Grass is a solar collector. It uses photosynthesis to transform the sun’s rays into chlorophyll. When cows eat grass, they convert this energy into protein and fat.
- LOCAL: The New Face of Food and Farming in America, by Douglas Gayeton
Grass and forage shall be the feed source consumed for the lifetime of the ruminant animal, with the exception of milk consumed prior to weaning.
– USDA, Agricultural Marketing Service
Excessive carbon in our atmosphere is considered a major contributor to climate change, so practices that remove carbon from the air and capture it in the soil are increasingly in vogue (among progressive farmers.)
– LOCAL: The New Face of Food and Farming in America, by Douglas Gayeton
Rotational grazing is periodically moving livestock to fresh paddocks, to allow pastures to regrow. Rotational grazing requires skillful decisions and close monitoring of their consequences. Modern electric fencing and innovative water-delivery devices are important tools. Feed costs decline and animal health improves when animals harvest their own feed in a well-managed rotational grazing system.

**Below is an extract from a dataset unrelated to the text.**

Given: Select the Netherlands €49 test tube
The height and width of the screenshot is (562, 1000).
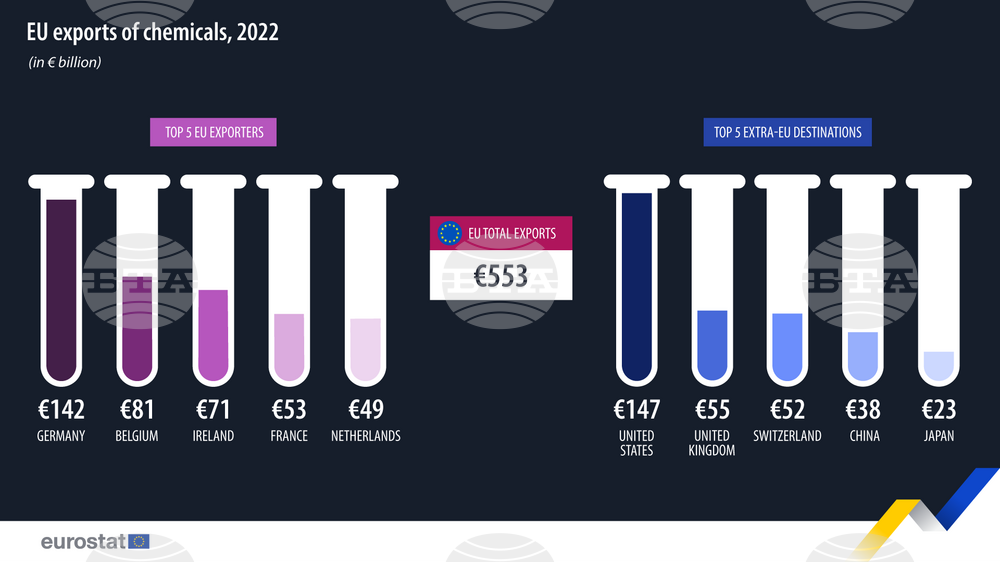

– The National Sustainable Agriculture Information Service
Featured in the Film
Joel Salatin is a farmer in Virginia’s Shenandoah Valley. A third generation alternative farmer, he returned to the farm full-time in 1982 and continued refining and adding to his parents’ ideas. A sought-after conference speaker, he addresses a wide range of issues, from “creating the farm your children will want” to “making a white collar salary from a pleasant life in the country.”